Dunfermline (Scot.) Press

In your issue of Aug. 22, you quote from The Hospital of Aug. 1 a short passage on the kind of person who takes up Christian Science; he is described as of a neurotic and emotional type. That people of this type have found the peace, the strength, the poise and stability for which they have so long and vainly sought, at last and alone in Christian Science, is undoubtedly true, but experience shows that neurotic and hysterical people are not more easily helped by this means than are those who suffer from so-called organic troubles. The fact is that while the public at large are beginning to admit that Christian Science heals, they insist on attributing these cures to some form of suggestion: and starting on this assumption, they declare that only nervous and functional disorders can be got rid of by this means. Christian Science, on the other hand, maintains that all illness, poverty, sin, and misery are the effects of erroneous, confused thinking, resulting from a false estimate of God, man, and the universe; that what is needed is to "know the truth," that is, to have a clear, scientific understanding of the absolute, underlying reality of all things, as opposed to mere appearance and superficial seeming. Mrs. Eddy's book, "Science and Health with Key to the Scriptures," is showing us that the utterances of the great Master are not merely beautiful poetical sayings, appealing to the heart and imagination, but statements of scientific truth as demonstrable to-day as of old.

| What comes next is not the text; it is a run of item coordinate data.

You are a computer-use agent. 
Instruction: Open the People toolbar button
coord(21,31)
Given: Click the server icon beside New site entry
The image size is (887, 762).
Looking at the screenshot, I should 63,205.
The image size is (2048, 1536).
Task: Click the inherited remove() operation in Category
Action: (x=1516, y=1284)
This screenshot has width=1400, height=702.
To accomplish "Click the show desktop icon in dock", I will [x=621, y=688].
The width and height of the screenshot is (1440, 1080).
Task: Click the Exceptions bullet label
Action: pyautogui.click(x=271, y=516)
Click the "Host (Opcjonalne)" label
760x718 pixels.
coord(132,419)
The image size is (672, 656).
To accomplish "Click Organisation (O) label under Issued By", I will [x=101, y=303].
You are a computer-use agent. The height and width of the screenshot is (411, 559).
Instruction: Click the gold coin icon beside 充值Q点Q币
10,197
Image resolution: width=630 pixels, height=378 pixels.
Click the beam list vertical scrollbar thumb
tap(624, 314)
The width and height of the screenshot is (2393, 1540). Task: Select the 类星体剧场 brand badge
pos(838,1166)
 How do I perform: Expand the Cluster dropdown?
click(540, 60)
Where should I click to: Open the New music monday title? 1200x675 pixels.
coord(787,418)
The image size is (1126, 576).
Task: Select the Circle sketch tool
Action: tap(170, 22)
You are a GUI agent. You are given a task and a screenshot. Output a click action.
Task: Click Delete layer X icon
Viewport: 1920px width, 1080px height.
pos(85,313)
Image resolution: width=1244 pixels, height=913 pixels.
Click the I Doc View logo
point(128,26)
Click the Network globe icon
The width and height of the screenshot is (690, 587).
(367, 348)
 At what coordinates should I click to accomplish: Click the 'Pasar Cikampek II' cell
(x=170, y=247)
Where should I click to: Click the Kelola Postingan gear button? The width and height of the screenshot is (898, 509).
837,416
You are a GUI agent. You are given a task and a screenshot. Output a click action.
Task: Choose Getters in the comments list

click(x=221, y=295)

This teaching is so simple that the little child can grasp it and use it, so profound that it is bringing to the thinker and the truth-seeker the understanding which alone can solve the problems of the world, which alone can unite in one grand brotherhood, gentle and simple, rich and poor, capital and labor, east and west, and can set men free from the misconceptions, misunderstandings, passions, and prejudices which hold the world in thrall. Long ages ago Jesus Christ spoke of God as "the living Father,"—cause, Life itself. St. James saw Him as "the Father of lights, with whom is no variableness, neither shadow of turning," and St. John saw Him as Love. With a God who is unfailing Life, and unchanging law, and a First Cause which is inexorable Love, man can go forth with a stout and patient heart and an unquenchable hope, for he knows that the face of the race is set towards the dawn.